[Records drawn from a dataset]
▼

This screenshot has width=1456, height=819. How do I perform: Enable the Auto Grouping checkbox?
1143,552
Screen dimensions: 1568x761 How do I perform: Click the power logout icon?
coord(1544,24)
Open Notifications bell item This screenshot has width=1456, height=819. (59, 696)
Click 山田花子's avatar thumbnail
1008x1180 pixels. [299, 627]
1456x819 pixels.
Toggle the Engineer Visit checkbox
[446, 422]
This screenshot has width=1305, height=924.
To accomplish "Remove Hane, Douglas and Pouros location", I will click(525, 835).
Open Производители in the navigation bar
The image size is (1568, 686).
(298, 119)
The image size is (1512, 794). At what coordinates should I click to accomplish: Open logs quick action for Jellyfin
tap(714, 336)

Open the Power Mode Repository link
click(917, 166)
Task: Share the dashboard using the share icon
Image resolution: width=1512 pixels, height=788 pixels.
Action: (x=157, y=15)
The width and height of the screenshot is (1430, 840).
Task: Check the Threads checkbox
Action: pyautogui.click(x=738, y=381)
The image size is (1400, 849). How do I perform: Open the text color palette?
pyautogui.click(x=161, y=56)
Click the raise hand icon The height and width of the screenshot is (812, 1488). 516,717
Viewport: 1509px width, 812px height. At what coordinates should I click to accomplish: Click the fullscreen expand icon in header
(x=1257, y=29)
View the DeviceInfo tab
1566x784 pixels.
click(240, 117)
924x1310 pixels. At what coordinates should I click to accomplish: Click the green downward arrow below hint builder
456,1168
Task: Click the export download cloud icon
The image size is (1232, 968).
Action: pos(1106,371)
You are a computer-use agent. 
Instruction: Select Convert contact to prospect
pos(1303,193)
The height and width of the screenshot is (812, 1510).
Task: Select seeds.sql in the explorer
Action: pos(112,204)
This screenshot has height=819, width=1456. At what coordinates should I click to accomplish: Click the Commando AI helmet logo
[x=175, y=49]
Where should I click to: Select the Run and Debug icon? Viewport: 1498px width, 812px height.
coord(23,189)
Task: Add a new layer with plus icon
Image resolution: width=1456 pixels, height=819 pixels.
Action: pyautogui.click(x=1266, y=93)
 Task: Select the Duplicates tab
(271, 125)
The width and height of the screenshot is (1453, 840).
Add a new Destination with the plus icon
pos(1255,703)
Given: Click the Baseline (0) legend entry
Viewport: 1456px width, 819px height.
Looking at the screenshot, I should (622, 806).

▲

▶ [WHAT YOU WILL DO]
Begin at the line containing "Where should I" and reproduce each line through the end of the records above.

▶ [TASK RESPONSE]
Where should I click to: Select the Run and Debug icon? Viewport: 1498px width, 812px height.
coord(23,189)
Task: Add a new layer with plus icon
Image resolution: width=1456 pixels, height=819 pixels.
Action: pyautogui.click(x=1266, y=93)
 Task: Select the Duplicates tab
(271, 125)
The width and height of the screenshot is (1453, 840).
Add a new Destination with the plus icon
pos(1255,703)
Given: Click the Baseline (0) legend entry
Viewport: 1456px width, 819px height.
Looking at the screenshot, I should (622, 806).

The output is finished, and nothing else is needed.